Pakar mikrobiologi ini menjelaskan ketika jenazah telah dibungkus dan dikubur maka virus akan ikut mati. Saat orang meninggal, lanjut Tri, selnya mati sehingga virus di dalamnya tidak akan berkembang. Sifat virus dalam jenazah sama dengan virus yang ada di tanah, lantai, maupun barang yang akan mati dalam jangka waktu tertentu.
SCROLL TO CONTINUE WITH CONTENT
Dia menyebutkan risiko penularan jenazah positif COVID-19 ke manusia akan minimal apabila seluruh langkah pemulasaran dilakukan sesuai pedoman penanganan yang dikeluarkan Kemenkes. Antara lain, petugas kesehatan memakai alat pelindung diri (APD) saat pemulasaran jenazah, jenazah harus terbungkus seluruhnya dalam kantong jenazah yang tidak mudah tembus sebelum dipindahkan ke kamar jenazah, jangan ada kebocoran cairan tubuh yang mencemari bagian luar kantong jenazah, dan sesegera mungkin memindahkan ke kamar jenazah.
Berikutnya, kata Tri, keluarga pasien bisa diizinkan melihat jenazah sebelum jenazah dimasukkan ke kantong jenazah. Namun syaratnya keluarga harus menggunakan APD. Jenazah pasien Corona juga tidak boleh disuntik pengawet atau balsem, jenazah yang sudah dibungkus tidak boleh dibuka lagi.

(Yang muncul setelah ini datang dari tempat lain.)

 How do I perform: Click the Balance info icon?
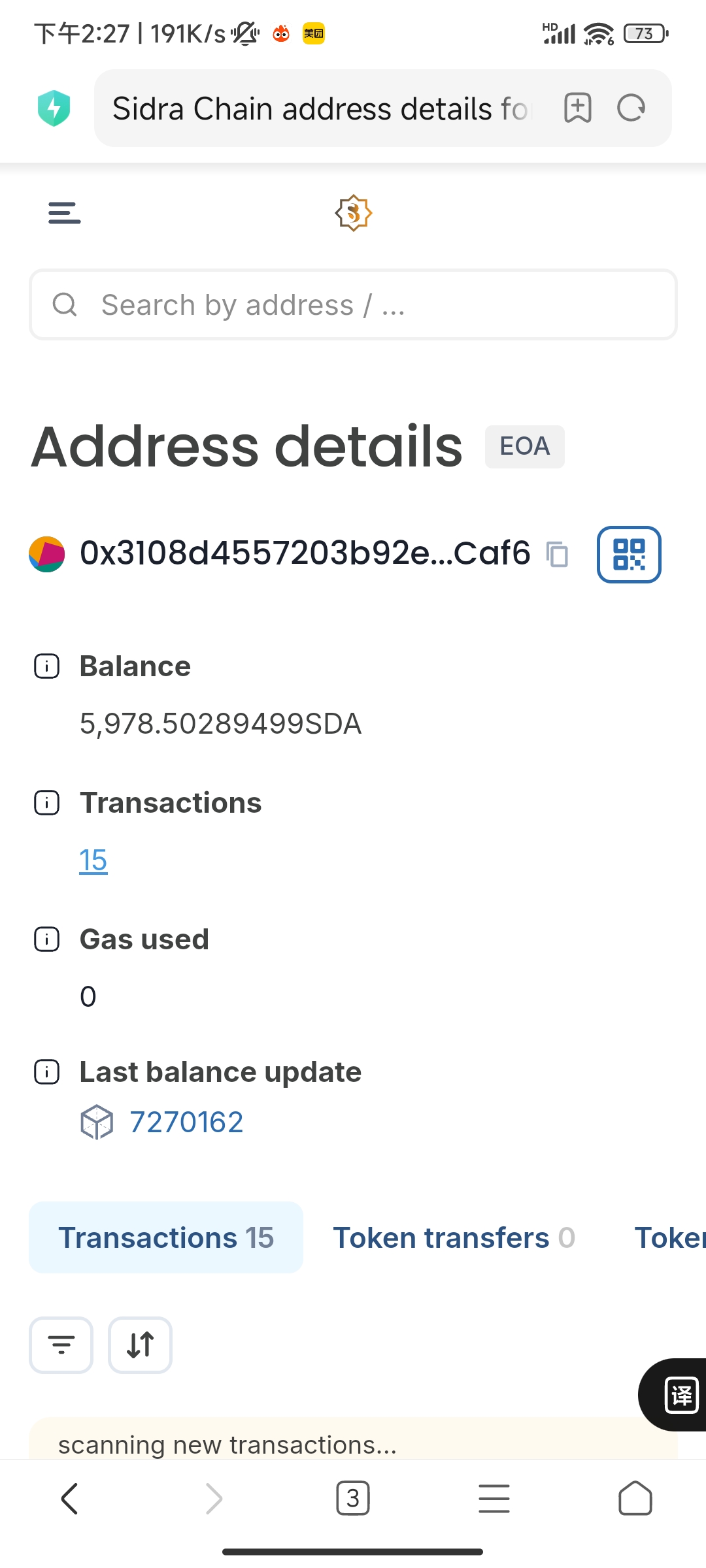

Selain itu, menurutnya jenazah hendaknya diantar dengan mobil jenazah khusus dan sebaiknya jenazah disemayamkan di pemulasaran jenazah selama tidak lebih dari empat jam. Petugas juga harus memberikan penjelasan ke pihak keluarga terkait penanganan khusus pasien yang meninggal karena penyakit menular dan memperhatikan sensitivitas agama, budaya, dan adat istiadat.
"Perlakuan yang sama juga diperuntukkan bagi jenazah berstatus PDP yang hasil pemeriksaan laboratorium COVID-19 belum keluar," jelasnya.
"Jadi kami imbau masyarakat agar tidak panik petugas kesehatan telah memperlakukan jenazah pasien Covid-19 sesuai protokol. Jenazah telah dibungkus sedemikian rupa agar tidak bocor dan dijamin keamanannya," lanjut Tri.
Dihubungi terpisah, Ketua Health Promoting University (HPU) Fakultas Peternakan UGM Nanung Danar Dono menyayangkan masih adanya masyarakat yang menolak pemakaman jenazah pasien positif corona. Padahal secara kemasyarakatan hal tersebut tidak semestinya terjadi.
"Yang terjadi adalah ketakutan yang berlebihan. Padahal pemerintah sudah ada protokol kesehatan yang menjamin keamanan dengan risiko penularan yang sangat kecil dari jenazah pasien COVID-19 ," kata Nanung.
Direktur Halal Center Fakultas Peternakan UGM ini mengungkap, secara agama, penolakan pemakaman jenazah juga tidak dibenarkan. Demikian pula dalam agama Islam, jenazah harus diperlakukan dengan baik dan dikubur dengan penghormatan serta penghargaan.
Dalam syariat Islam, lanjutnya, pemakaman jenazah termasuk fardu kifayah. Apabila tidak dijalankan atau tidak ada yang mau melakukan maka semua akan berdosa.
"Hak muslim yang sudah meninggal harus dimandikan, dikafani, disalatkan, dan dimakamkan. Jadi kalau menolak pemakaman itu tidak benar secara syariat Islam," lanut Nanung.
Nanung menjelaskan dalam pengurusan jenazah pasien Corona, MUI telah mengeluarkan fatwa terutama dalam memandikan dan mengafani yang harus dilakukan sesuai protokol medis oleh pihak berwenang dengan tetap memperhatikan hukum agama. Sedangkan untuk mensalatkan dan memakamkan jenazah harus dilakukan dengan tetap menjaga petugas dan pelayat tidak terpapar Covid-19.
"Untuk salat jenazah dilakukan minimal 1 orang, jika tidak memungkinkan bisa disalatkan di kuburan, dan (jika) itu tidak memungkinkan bisa dari jauh atau salat ghaib," urainya.
Tak hanya itu, Nanung menjelaskan jenazah pasien Virus Corona juga tidak dibawa ke rumah duka tetapi langsung dimakamkan untuk menghindari kerumunan para pelayat. Hal tersebut dikhawatirkan bisa membuka risiko penularan bukan dari jenazah ke pelayat.
Dia berharap tidak akan ada lagi peristiwa penolakan pemakaman jenazah positif COVID-19. Stigmatisasi dan penolakan akan melukai perasaan keluarga yang ditinggalkan.
"Meninggal itu takdir Allah yang tidak bisa ditolak, jadi apapun alasannya tidak benar menolak pemakaman jenazah pasien COVID-19," pungkasnya.